Tuesday, December 15, 2015

Cassette Review: Spiteful Womb / Trou "NO NEED FOR A TITLE Vol. 1" (SoundScape713)


[€5 // Edition of 50 // https://soundscape713.bandcamp.com/album/no-need-for-a-title-vol-1-spiteful-womb-trou]

The idea that this cassette is named "NO NEED FOR A TITLE Vol. 1" is funny to me because that in and of itself becomes the title.   Saying, "Hey, we don't need a title" becomes the title, which is certainly a clever way around a title but it is definitely better than those who want things to be self-titled and/or when a split cassette is simply called "split" as if we didn't know.   Well, sometimes I don't know so it's nice to have that as an indicator, but it doesn't need to serve as your only title since I obviously figured out that this was a split cassette.

Spiteful Womb gets thing started on Side A with a static crackling but softly.    This goes into spoken words which I feel are being projected over a PA and that sounds more like at school than at a store in mass retail.    She begins to tell a story but for all of the times I've heard it I can't believe that it truly matters what she's saying.   Boiler room screeches come out next.   There are lasers and it also becomes wavy.    We are taken to a modem-like sea next.    A few more words bring about a solo glo-buzz.    Electronic ghost moans take us into clanks, crashes and scraping in the electric void.   Whirrs bring us to an end and this obviously has a haunting sense to it.

On the flip side we have Trou who are loud static such as the harsh wind tunnel.    This goes on for quite some time and then there is some shuffling but the static just keeps on droning along.    As it comes to the end it just sort of cuts off and stops.    I always like to try and find the connection between the two artists (or the pieces of music they create) when they are part of a split together and so I can't help but think that as haunting and eerie as the Spiteful Womb side might be I can only picture it as being death coming to take someone away in a very real sense.   That place full of those trapped souls, the damned if you will, is what I imagine Trou has created here and it just seems to compliment what Spiteful Womb has done so perfectly.

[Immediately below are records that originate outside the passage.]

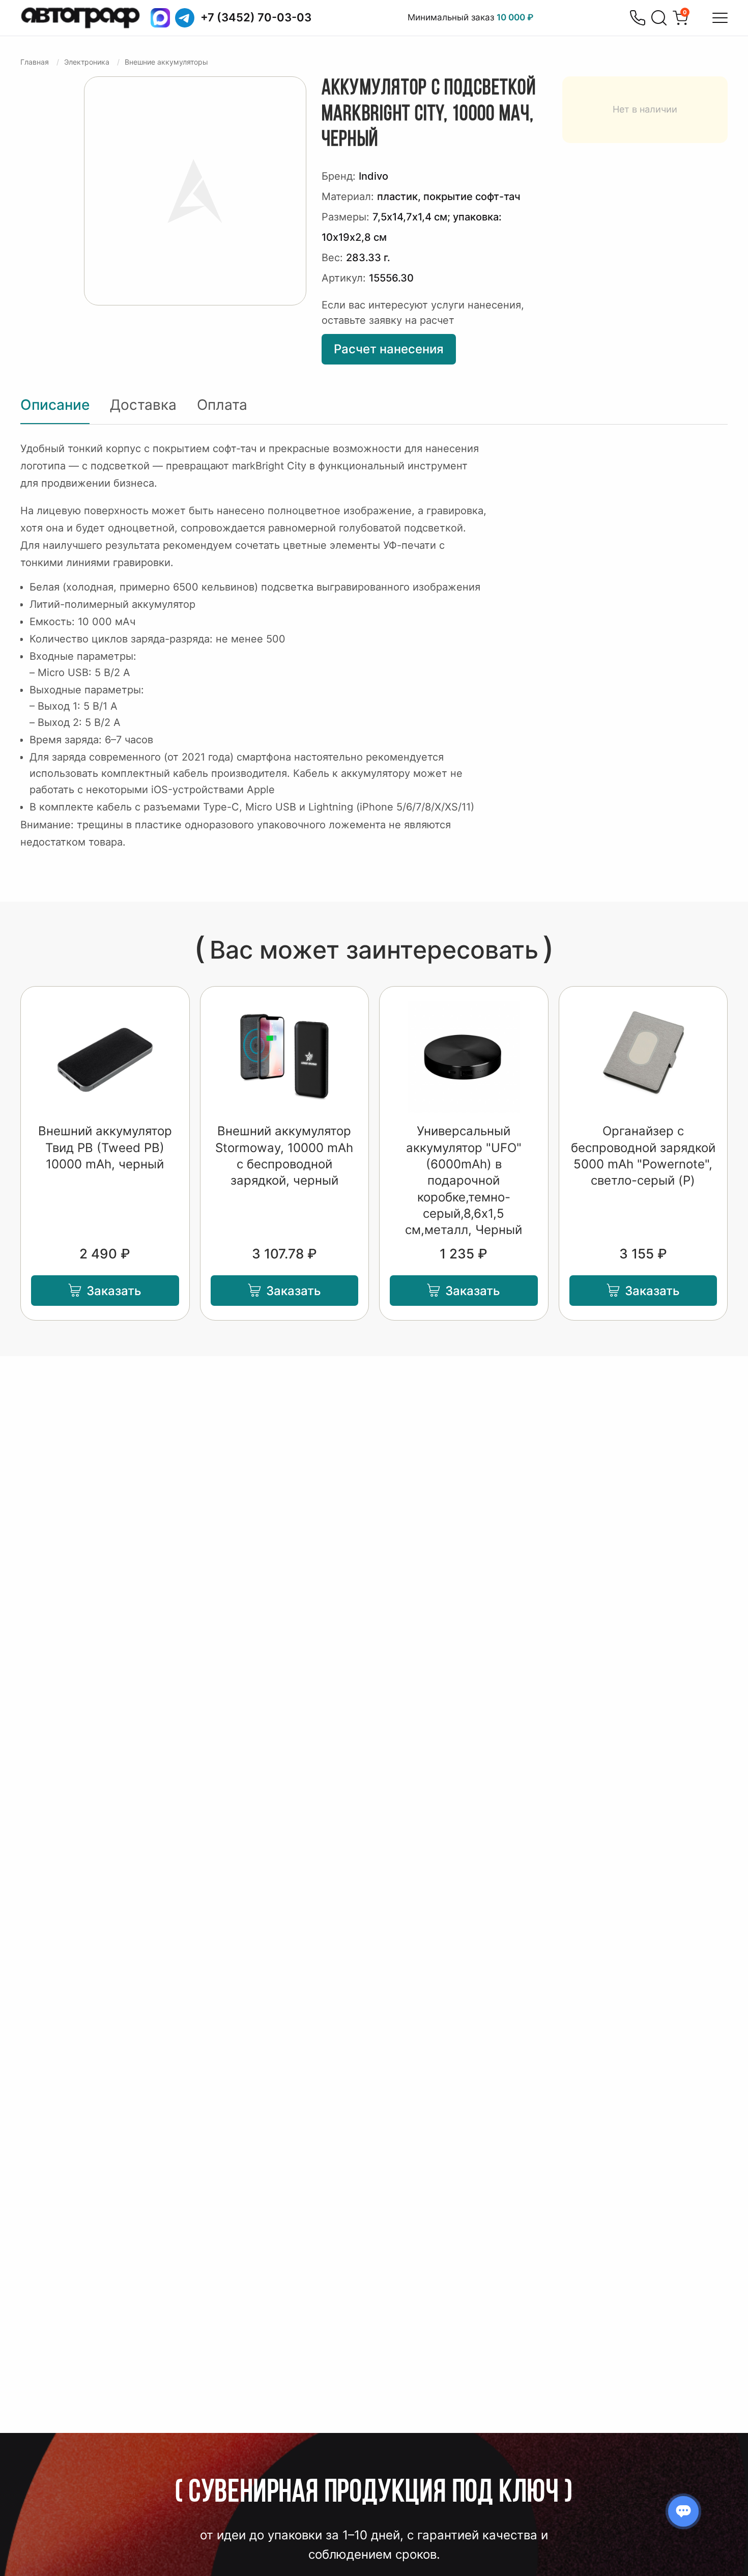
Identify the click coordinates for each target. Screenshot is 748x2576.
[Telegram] (184, 17)
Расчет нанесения (389, 349)
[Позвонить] (637, 17)
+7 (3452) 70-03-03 (255, 17)
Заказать (114, 1290)
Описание (55, 404)
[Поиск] (659, 17)
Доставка (143, 404)
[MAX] (160, 17)
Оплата (222, 404)
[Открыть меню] (720, 18)
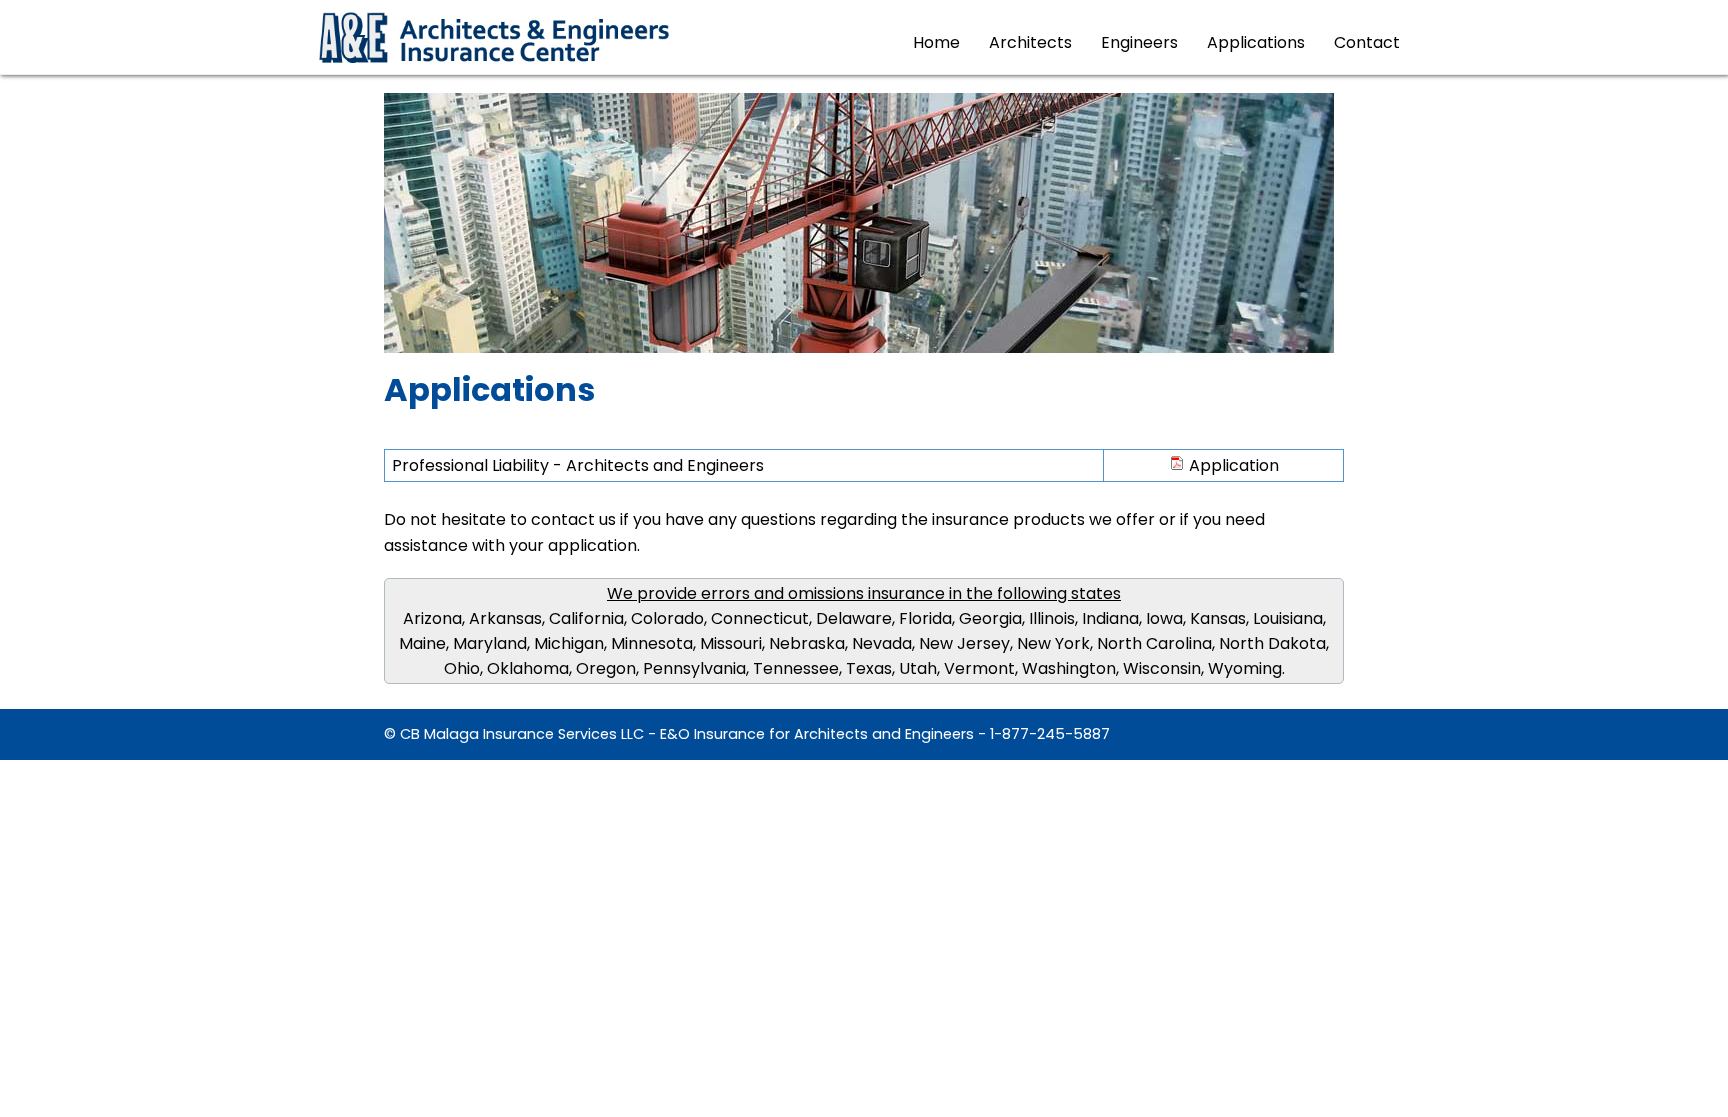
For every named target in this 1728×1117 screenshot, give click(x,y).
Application (1232, 465)
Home (936, 42)
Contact (1367, 42)
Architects (1030, 42)
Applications (1256, 42)
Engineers (1139, 42)
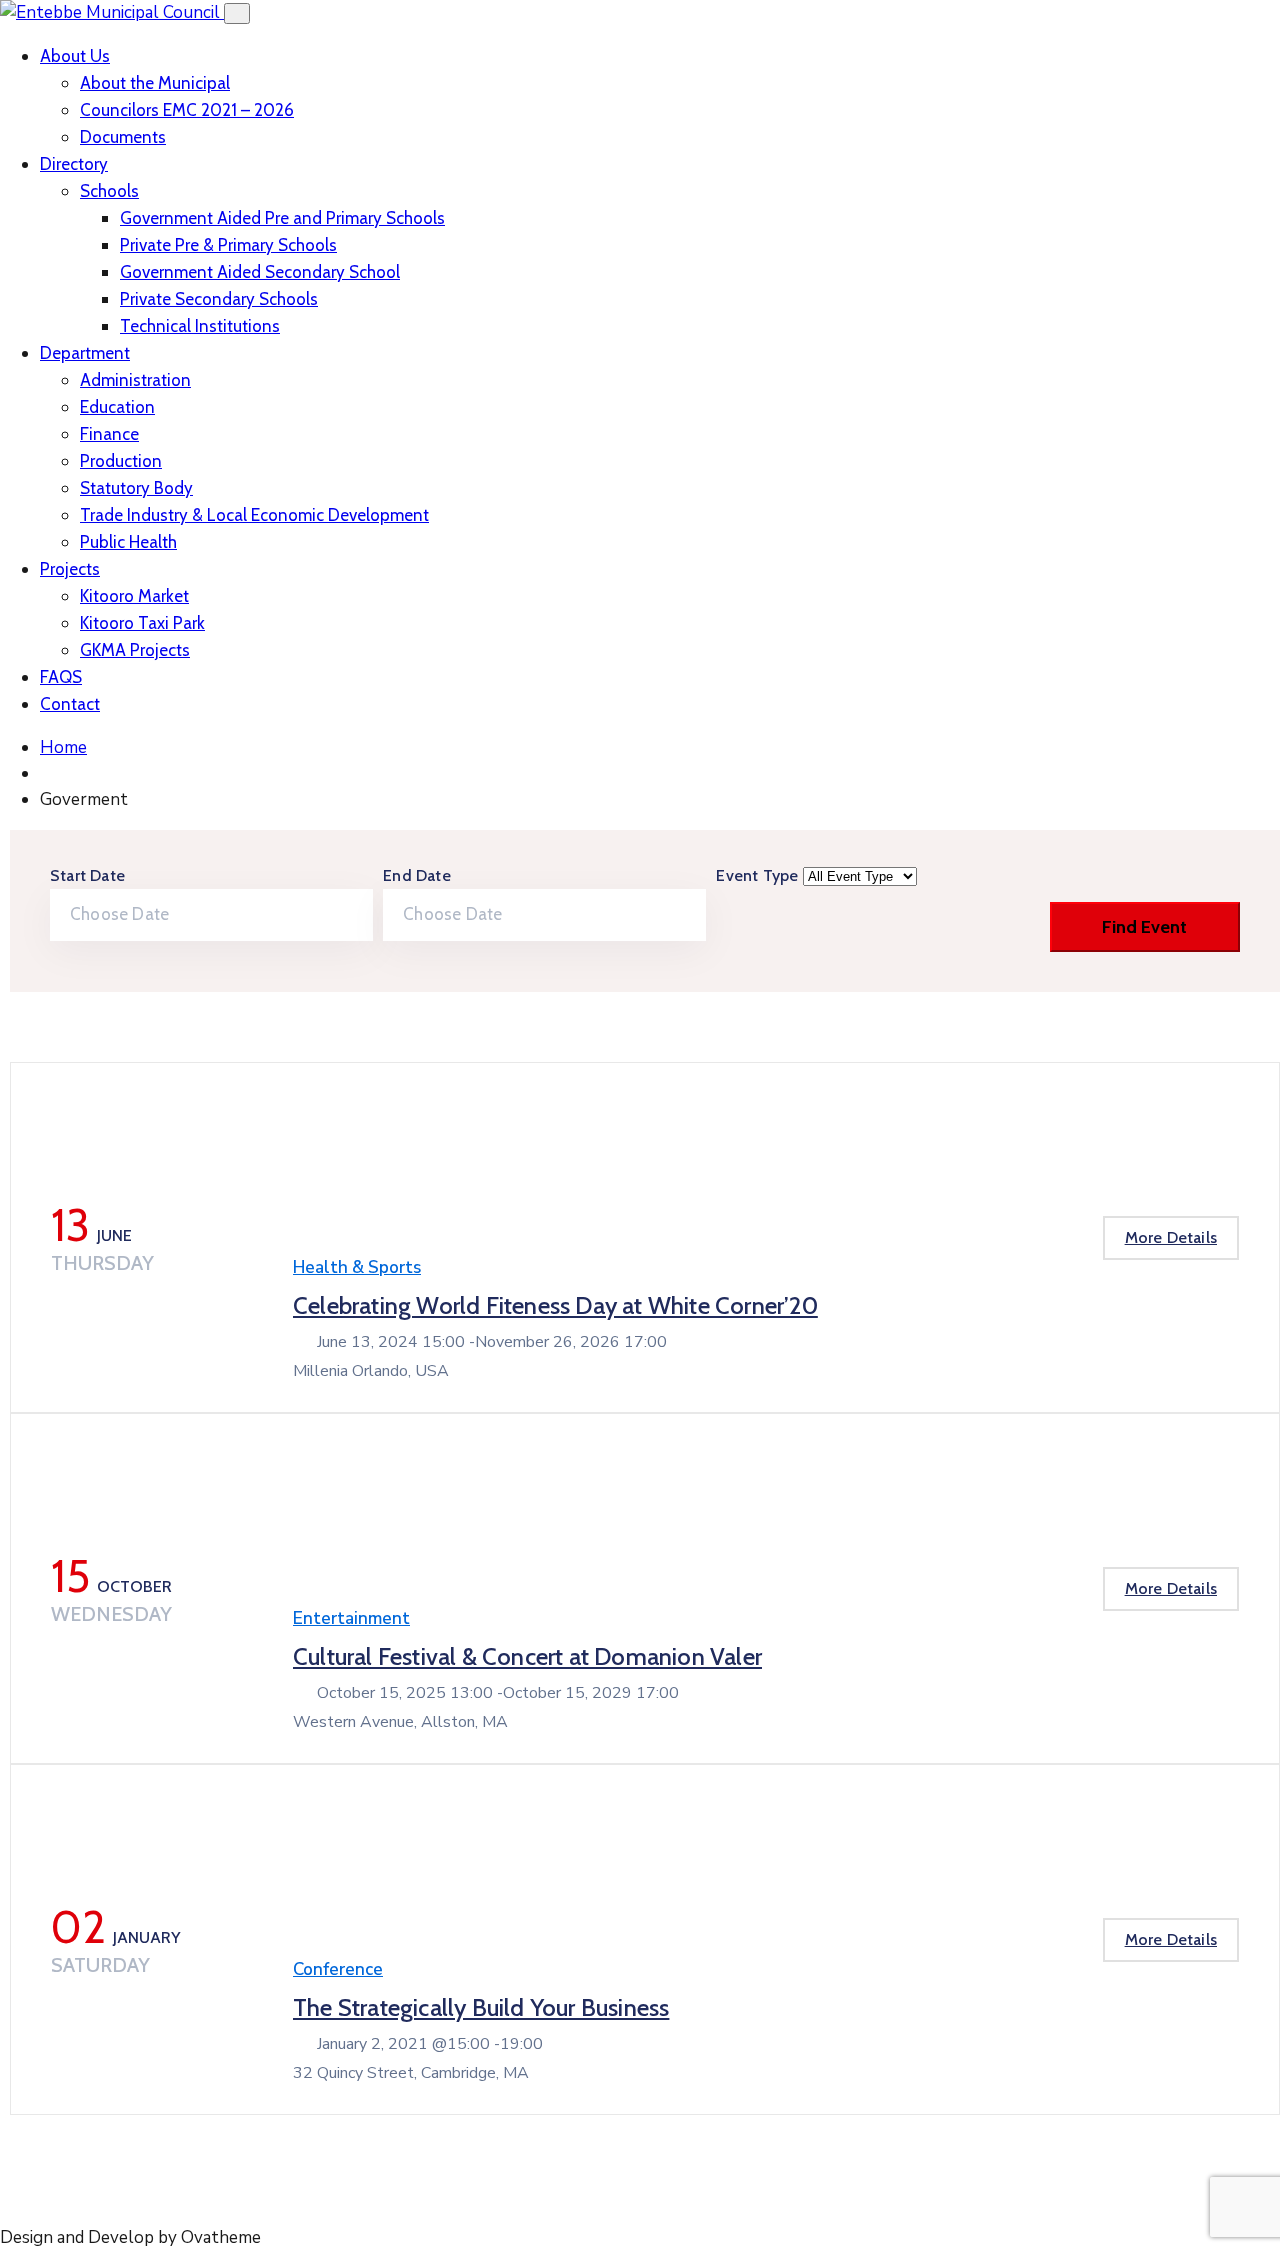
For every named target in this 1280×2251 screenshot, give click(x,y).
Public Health (128, 542)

I feel like that's one of my favorite reasons for listening to split cassettes.    The two artists involved could live in different countries or down the street from each other and it doesn't matter in this modern world of technology.    So I always wonder whether or not one knows what the other is doing.   On occasion it has been stated on the Bandcamp but often times it is not.    So you wonder, did Trou hear what Spiteful Womb created and respond accordingly in the sense of "This is going to be Side A so make what you think would follow this as Side B".    Or did they simply just create these pieces to stand alone and is my take on them just a happy coincidence?   Either way (and I don't want to know), it is great how it works out like this and if you're not finding the connections in this split cassette then you are not really listening.